# [Work instructions]
Having located the line with "847x616 pixels.", repeat it and all remaining lines of the records exactly. Pictures do not belong in the answer.

........

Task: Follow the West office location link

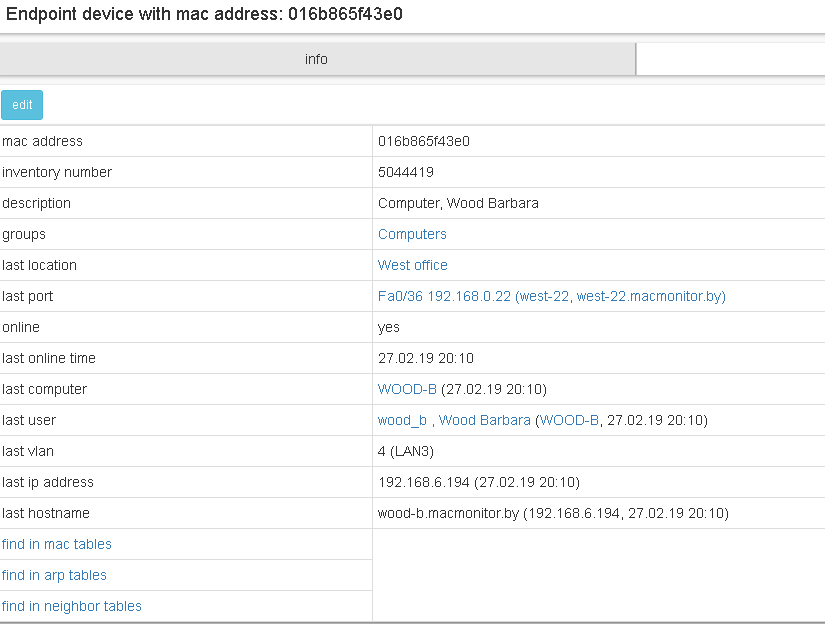Action: coord(412,265)
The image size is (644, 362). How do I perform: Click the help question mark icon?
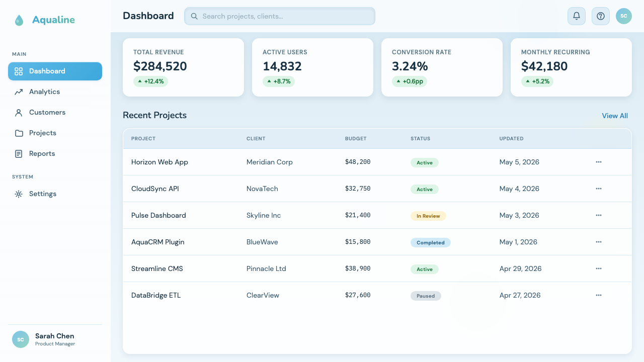[601, 16]
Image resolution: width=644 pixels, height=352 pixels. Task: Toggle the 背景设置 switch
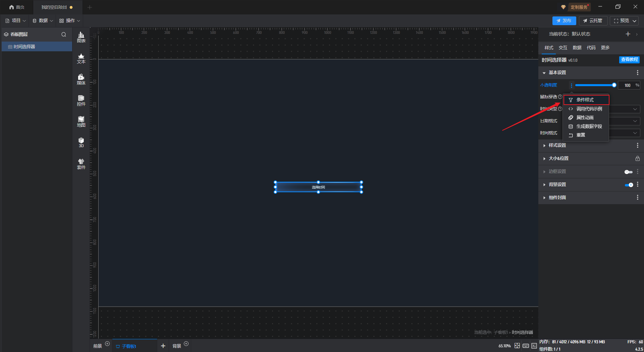click(629, 185)
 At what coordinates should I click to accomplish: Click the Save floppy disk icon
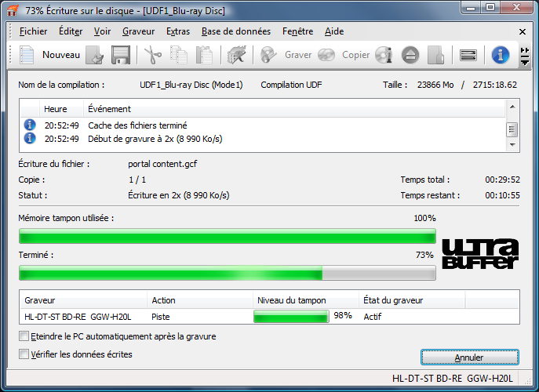point(120,55)
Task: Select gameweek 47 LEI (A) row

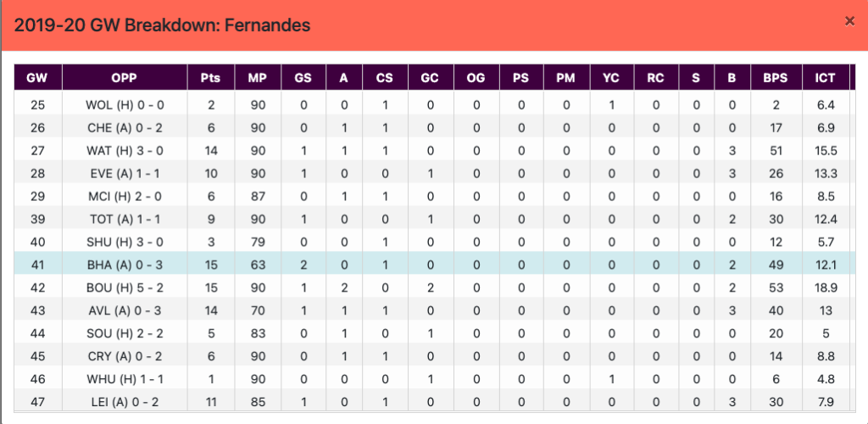Action: pyautogui.click(x=434, y=403)
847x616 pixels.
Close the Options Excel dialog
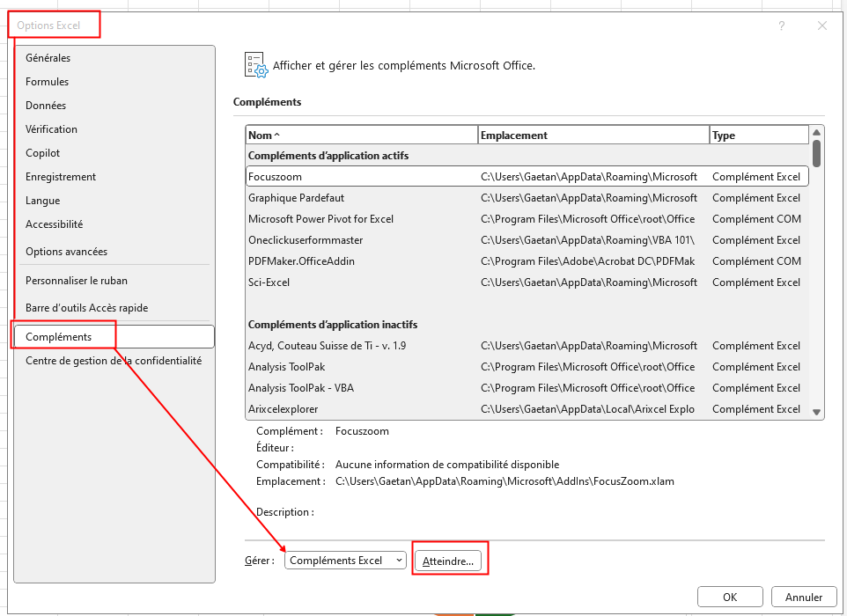[x=822, y=26]
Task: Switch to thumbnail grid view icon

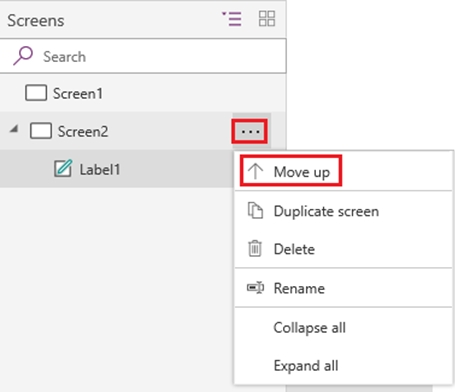Action: (267, 19)
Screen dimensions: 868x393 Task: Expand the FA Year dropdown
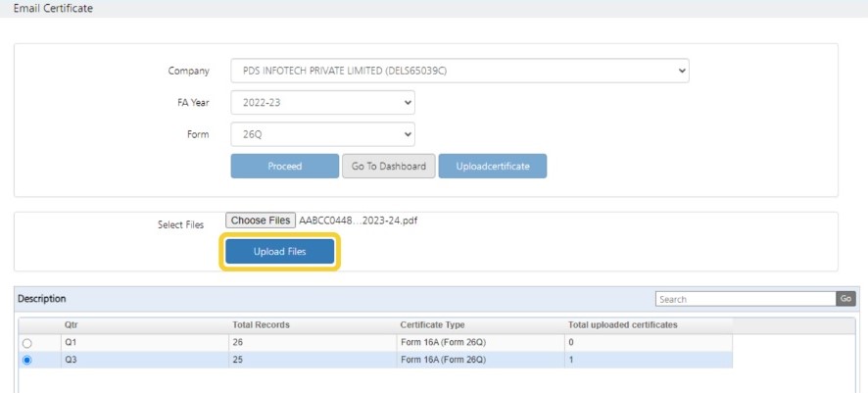pyautogui.click(x=322, y=102)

........

# [Answer box]
847x616 pixels.
Close the Options Excel dialog
[x=822, y=26]
Task: Switch to thumbnail grid view icon

Action: (267, 19)
Screen dimensions: 868x393 Task: Expand the FA Year dropdown
pyautogui.click(x=322, y=102)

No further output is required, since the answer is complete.